What is Fibonacci Trading?

What is Fibonacci Trading?

In mathematics, a Fibonacci number is part of a series where the following number is found by adding the previous two numbers. For example, a series begins with 0, 1, 1, 2, 3; therefore, the next Fibonacci number in the series would be 2 + 3, which is 5.

The Fibonacci numbers are important because they end up describing a phenomenon that extends beyond mathematics and into art and nature. The sequence leads to the golden ratio, which appears frequently in nature. In computer science, the numbers are used for recursion and in algorithms based on the binomial heap and binary searches.

Fibonacci golden ratio
image credit: Wikimedia Commons

Fibonacci concept adoption in trading

In trading, the concept of Fibonacci Retracements is used as part of a trading strategy that uses a ratio of the Fibonacci numbers. The ratios are based on the observation that every number is roughly 61.8% of the next number in the sequence. For example, the number 144 and 233, when divided, results in 0.61802, corresponding to 61.8%.

An additional observation exists, and this is based on the fact that every number in a Fibonacci series is 38.2 percent of the following two numbers. For example, the in the partial series 144, 233, 327, 144 divided by 377 produces a result of 0.38196, which is 38.2%.

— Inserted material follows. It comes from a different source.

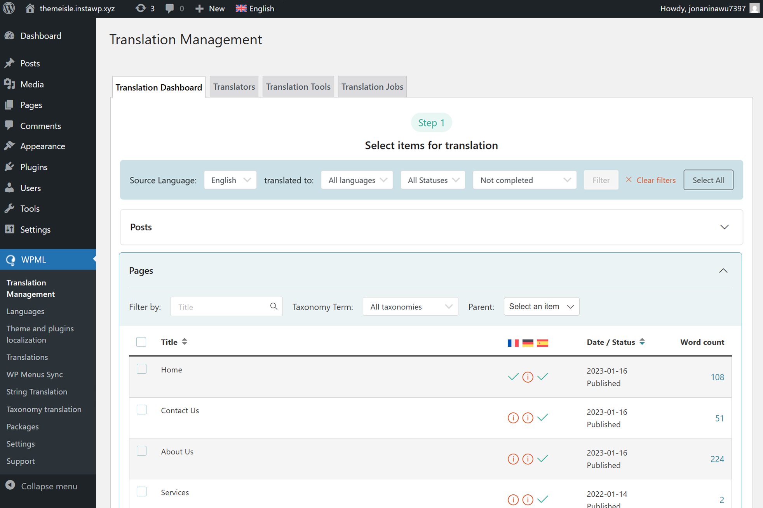Toggle the select-all checkbox in table header

tap(141, 342)
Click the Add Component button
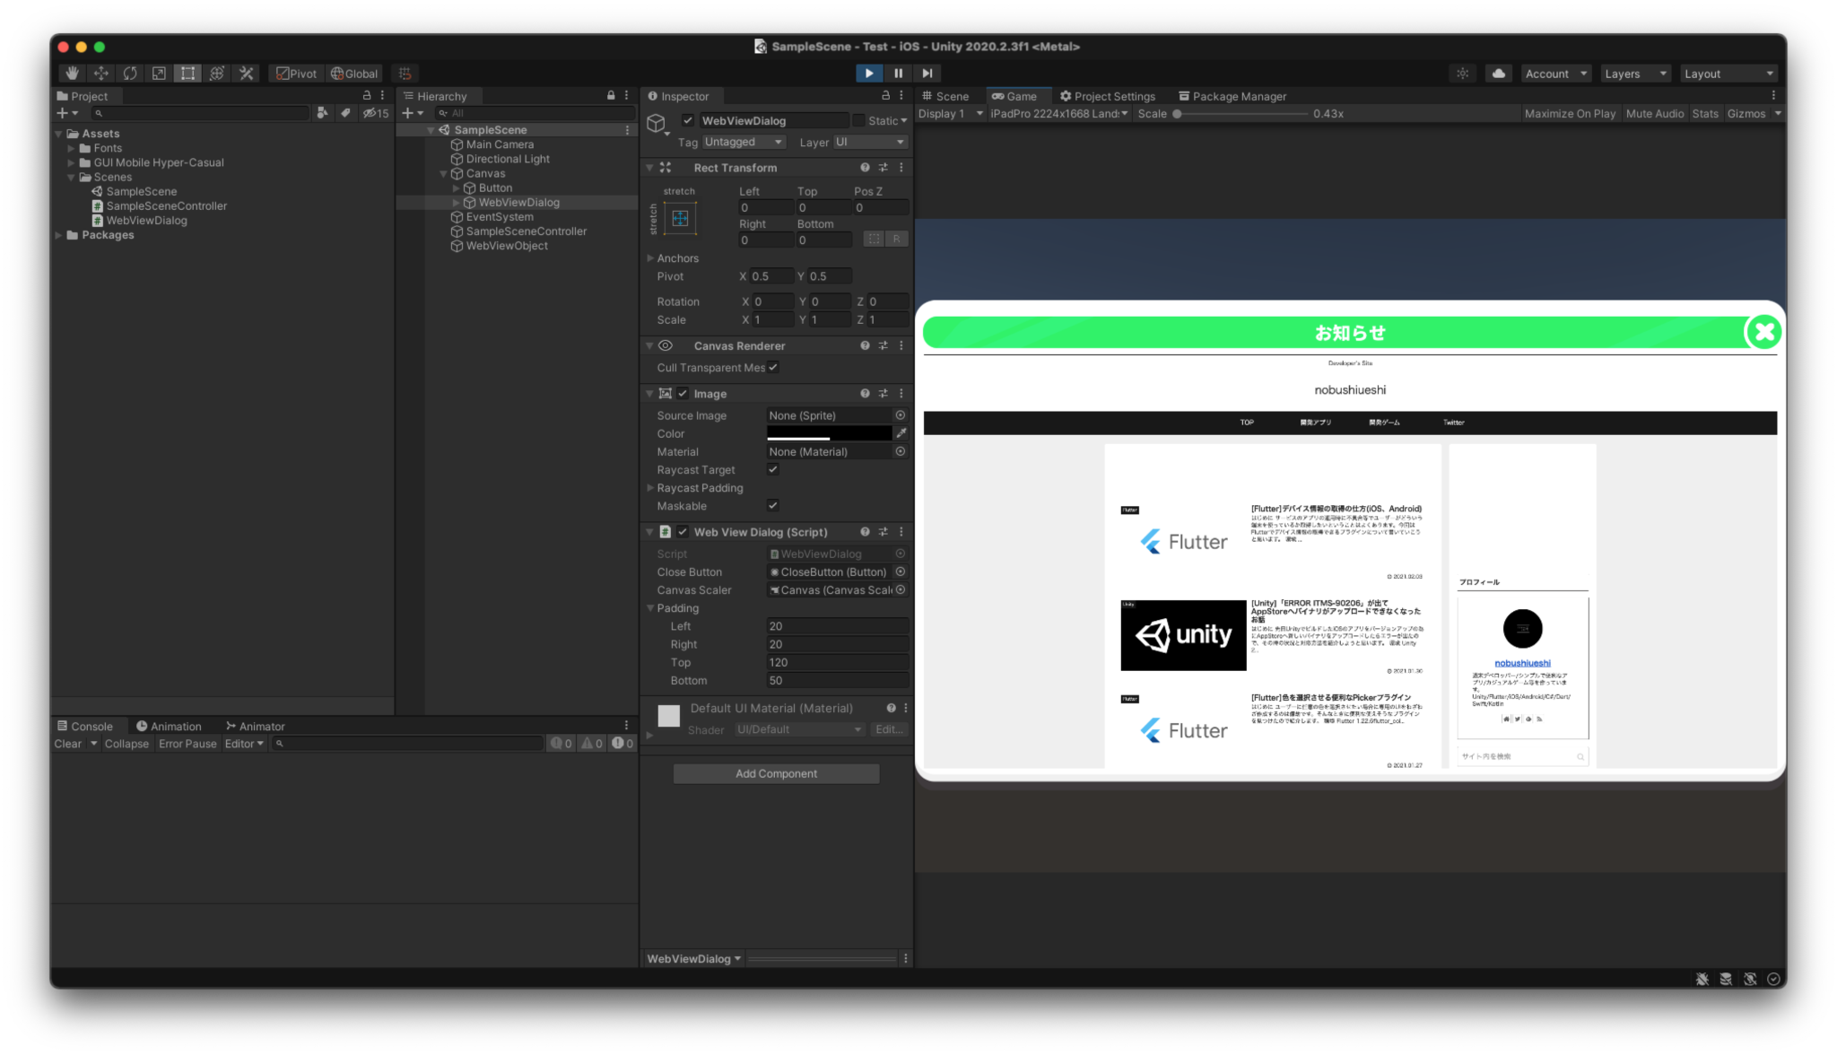This screenshot has width=1837, height=1055. (775, 773)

Because these percentages appear naturally, traders look to Fibonacci as a significant trend that can be used to predict trading patterns.

Detecting trends using Fibonacci ratios

Some traders look to make entries into positions in either an upward or downward trend using these ratios as entry or exit points. If on the downtrend, traders generally use the numbers for shorting a position. Some other traders use other technical analysis tools such as candlesticks, volume, momentum, trend lines, among others to triangulate information and obtain a higher likelihood of a reversal.

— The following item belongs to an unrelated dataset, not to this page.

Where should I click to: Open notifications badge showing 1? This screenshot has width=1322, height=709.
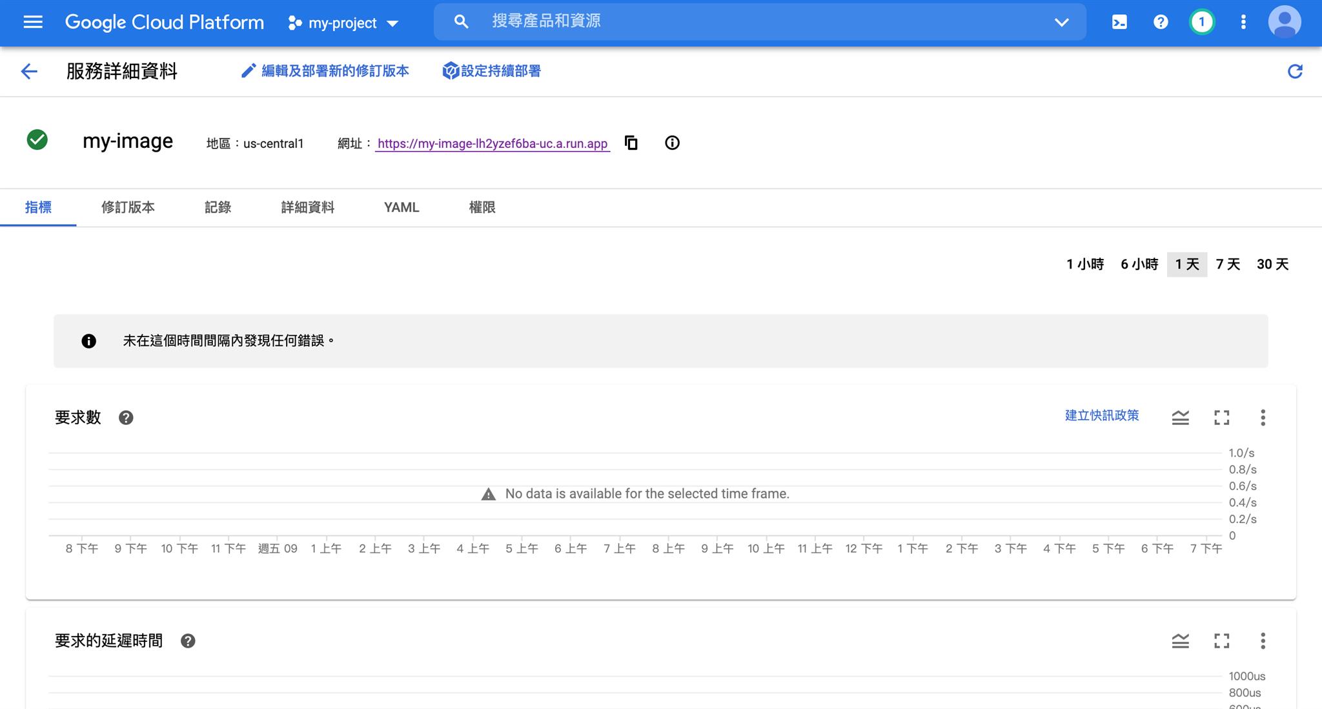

Investors use these analytical tools in a wide variety of investments including stocks, bonds, and commodities. The types of investment that use the trading strategy vary and can include the best gold stocks or any financial instrument with fluctuating prices.

Fibonacci trading strategies

Some Fibonacci trading strategies include using retracement and trend lines with any market such as option, futures, and stocks. For retracements, a strategy has certain rules including finding a trending pair. What this means is that traders observe several points to see if the trend in price is upward or downward.

The next rule involves drawing a trend line. The idea is to draw the line on the support levels if the trend is upward or on the resistance levels if the trend is downward.

The third rule uses the retracement tool to mark the points of a Fibonacci swing low and a swing high. Afterward, the trader is to wait for the price to intercept the trend line.

Traders need to demonstrate patience and observation skills during this point in the trade as this is the critical moment when money is made or lost. During this time, the price of the stock or financial instrument may hit the trend line, as expected, or it may stall or reverse.

If the price breaks from the percentages that are expected, the behavior invalidates the trade and investors should look to execute a different trade. However, if the price hits the trend line between the Fibonacci ratios of 38.2% and 61.8%, then the trade meets the first criteria. If the price of the financial instrument closes above the Fibonacci number line (38.2%), then the entry point has been set.

Conclusion

Although the retracement strategy can be an effective use of the Fibonacci sequence, traders also use a combination of strategies that can improve results. Such strategies include using other technical analysis techniques to triangulate information for better insight into the behavior of a trade. The more information available to a trader, the better the decisions that can be made.